Problem: let $a \in \mathbb{R}$ and $f(a) = \int_0 ^{\frac{\pi}{2}} e^{-a \cos^2 t}\, dt$. Calculate $$\int_0 ^\infty e^{-a} f(a)\, da.$$
My attempt at solution: I tried to plug $f(a)$ into the second integral and I got this: $$\int_0 ^\infty e^{-a} \left( \int_0 ^{\frac{\pi}{2}} e^{-a \cos^2 t}\, dt\right)\, da = \int_0 ^\infty \left( \int_0 ^{\frac{\pi}{2}} e^{-a (\cos^2 t + 1)}\, dt\right)\, da.$$ Then I used Fubini to get $$\int_0 ^\frac{\pi}{2} \left( \int_0 ^\infty e^{-a (\cos^2 t + 1)}\, da\right)\, dt = \frac{\pi}{2} \int_0 ^\frac{\pi}{2} \frac{dt}{\sqrt {1 + \cos^2 t}}$$ and the last integral seems unsolvable. I am studying for an exam and I saw this problem on one of the old exams, so I would really appreciate any help.

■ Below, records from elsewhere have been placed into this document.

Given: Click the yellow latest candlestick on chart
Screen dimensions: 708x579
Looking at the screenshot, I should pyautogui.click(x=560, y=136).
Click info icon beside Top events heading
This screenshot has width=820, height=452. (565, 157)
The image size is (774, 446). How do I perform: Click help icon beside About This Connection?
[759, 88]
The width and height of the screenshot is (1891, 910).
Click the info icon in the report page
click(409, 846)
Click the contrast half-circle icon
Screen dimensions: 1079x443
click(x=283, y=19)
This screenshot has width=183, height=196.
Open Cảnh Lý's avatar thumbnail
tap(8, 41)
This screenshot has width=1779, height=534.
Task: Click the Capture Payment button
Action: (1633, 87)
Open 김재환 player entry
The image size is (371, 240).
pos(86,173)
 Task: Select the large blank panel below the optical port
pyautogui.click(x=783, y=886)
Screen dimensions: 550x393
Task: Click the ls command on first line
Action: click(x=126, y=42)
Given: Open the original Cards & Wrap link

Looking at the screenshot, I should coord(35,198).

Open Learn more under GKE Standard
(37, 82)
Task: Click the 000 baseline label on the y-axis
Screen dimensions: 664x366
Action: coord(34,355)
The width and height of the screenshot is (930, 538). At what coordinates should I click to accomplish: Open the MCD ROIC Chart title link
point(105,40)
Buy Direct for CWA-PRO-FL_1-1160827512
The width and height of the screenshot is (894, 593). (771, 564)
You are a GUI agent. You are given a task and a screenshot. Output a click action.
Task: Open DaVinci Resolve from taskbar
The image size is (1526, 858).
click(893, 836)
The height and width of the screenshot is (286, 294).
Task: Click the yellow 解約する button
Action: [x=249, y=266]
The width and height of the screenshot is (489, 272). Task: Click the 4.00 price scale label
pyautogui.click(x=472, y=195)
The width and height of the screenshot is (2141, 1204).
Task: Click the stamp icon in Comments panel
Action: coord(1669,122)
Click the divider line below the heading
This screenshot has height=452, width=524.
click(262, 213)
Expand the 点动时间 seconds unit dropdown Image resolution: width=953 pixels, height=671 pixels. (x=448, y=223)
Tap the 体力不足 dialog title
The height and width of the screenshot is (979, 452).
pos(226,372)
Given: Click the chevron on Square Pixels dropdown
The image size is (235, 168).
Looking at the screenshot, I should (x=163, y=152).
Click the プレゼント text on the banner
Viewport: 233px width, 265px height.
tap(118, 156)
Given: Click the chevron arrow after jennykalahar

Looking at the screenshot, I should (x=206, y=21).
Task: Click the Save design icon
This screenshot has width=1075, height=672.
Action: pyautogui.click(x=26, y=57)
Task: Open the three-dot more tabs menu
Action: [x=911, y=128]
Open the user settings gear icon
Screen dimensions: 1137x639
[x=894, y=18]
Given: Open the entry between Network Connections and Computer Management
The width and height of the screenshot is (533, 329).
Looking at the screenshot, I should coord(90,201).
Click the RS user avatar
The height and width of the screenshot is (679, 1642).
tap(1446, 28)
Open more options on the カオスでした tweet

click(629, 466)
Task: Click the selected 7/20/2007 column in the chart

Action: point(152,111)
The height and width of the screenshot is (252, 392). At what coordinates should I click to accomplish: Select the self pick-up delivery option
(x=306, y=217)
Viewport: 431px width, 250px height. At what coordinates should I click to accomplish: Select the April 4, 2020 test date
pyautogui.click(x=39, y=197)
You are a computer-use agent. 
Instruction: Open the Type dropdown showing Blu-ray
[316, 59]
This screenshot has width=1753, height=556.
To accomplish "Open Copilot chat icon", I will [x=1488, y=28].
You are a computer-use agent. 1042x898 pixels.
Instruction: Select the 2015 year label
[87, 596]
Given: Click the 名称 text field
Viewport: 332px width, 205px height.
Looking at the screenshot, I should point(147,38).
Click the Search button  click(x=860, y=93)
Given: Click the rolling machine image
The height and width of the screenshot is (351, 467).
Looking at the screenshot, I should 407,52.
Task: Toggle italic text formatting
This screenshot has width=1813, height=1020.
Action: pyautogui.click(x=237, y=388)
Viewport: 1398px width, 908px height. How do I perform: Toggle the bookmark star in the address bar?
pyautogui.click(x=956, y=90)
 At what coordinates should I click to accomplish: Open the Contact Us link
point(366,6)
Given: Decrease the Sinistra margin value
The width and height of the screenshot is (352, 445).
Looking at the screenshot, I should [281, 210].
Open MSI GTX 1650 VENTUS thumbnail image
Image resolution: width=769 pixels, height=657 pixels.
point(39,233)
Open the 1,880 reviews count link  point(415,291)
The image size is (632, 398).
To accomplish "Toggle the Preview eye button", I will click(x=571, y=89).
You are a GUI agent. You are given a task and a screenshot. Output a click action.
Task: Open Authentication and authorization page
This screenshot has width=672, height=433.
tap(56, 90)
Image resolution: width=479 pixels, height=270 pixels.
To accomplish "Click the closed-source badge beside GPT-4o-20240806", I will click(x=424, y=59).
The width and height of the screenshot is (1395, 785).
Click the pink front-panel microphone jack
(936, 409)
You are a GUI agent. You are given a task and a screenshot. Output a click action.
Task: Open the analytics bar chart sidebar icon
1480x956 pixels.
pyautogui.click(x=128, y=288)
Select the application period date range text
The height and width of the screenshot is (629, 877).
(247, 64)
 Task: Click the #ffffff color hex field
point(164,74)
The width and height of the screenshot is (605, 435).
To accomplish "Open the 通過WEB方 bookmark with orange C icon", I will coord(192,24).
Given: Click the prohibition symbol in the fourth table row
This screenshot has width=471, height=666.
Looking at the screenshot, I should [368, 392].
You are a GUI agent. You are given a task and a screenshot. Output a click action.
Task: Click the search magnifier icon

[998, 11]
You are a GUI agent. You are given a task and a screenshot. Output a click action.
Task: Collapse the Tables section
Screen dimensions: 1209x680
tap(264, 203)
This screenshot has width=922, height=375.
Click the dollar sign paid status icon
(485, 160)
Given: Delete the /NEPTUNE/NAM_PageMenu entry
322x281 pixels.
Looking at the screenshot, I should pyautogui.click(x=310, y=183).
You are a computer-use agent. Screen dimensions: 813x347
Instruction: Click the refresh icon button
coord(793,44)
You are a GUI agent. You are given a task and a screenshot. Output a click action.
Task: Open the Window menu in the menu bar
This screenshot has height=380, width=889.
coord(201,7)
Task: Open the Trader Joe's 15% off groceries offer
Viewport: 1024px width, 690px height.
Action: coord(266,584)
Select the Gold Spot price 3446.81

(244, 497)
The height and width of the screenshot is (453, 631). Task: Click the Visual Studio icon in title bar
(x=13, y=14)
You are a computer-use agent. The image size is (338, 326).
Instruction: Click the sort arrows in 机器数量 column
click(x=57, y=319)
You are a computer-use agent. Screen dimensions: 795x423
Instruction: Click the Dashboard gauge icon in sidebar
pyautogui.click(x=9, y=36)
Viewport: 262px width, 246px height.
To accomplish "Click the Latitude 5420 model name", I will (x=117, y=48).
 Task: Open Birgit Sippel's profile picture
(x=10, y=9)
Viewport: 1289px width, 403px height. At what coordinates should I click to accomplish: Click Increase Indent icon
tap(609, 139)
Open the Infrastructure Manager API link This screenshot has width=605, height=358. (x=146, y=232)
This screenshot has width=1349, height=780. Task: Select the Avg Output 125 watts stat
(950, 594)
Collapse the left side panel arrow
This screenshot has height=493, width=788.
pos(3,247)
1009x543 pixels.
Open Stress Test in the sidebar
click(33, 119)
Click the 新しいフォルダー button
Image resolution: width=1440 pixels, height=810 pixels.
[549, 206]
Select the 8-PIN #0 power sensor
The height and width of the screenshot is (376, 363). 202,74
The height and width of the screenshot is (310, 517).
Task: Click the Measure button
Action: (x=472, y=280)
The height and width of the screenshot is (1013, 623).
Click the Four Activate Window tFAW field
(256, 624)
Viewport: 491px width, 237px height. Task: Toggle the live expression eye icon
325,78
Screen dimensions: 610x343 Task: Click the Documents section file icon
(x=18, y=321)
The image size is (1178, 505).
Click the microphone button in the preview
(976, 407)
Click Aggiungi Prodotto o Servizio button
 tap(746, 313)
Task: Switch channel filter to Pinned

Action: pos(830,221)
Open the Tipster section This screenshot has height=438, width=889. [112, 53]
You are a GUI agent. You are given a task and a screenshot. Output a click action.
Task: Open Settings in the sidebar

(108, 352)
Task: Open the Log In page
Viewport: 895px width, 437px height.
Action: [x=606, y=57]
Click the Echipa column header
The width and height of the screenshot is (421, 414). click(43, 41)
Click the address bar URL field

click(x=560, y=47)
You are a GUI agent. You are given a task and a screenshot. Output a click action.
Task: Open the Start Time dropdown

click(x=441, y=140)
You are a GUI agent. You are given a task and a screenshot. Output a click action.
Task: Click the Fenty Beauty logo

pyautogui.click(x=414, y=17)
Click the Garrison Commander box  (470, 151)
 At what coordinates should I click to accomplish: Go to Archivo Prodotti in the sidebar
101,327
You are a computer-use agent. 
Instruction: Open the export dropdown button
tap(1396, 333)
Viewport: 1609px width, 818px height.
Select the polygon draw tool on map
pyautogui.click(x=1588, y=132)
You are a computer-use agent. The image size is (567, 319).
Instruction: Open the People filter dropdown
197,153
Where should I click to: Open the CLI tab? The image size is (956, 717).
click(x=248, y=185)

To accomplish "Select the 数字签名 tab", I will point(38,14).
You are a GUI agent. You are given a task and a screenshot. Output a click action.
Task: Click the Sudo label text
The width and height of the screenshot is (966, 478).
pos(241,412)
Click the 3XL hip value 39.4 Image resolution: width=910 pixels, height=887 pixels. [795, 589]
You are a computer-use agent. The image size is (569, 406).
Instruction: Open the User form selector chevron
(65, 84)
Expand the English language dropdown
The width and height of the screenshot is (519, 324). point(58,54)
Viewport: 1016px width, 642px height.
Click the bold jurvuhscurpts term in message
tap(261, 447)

You made a mistake in the last step $$\int_0 ^\frac{\pi}{2} \left( \int_0 ^\infty e^{-a (\cos^2 t + 1)}\, da\right)\, dt = \int_0 ^\frac{\pi}{2} \frac{dt}{1 + \cos^2 t}$$ There is no square root. I don't think there is a $\frac \pi 2$ factor either.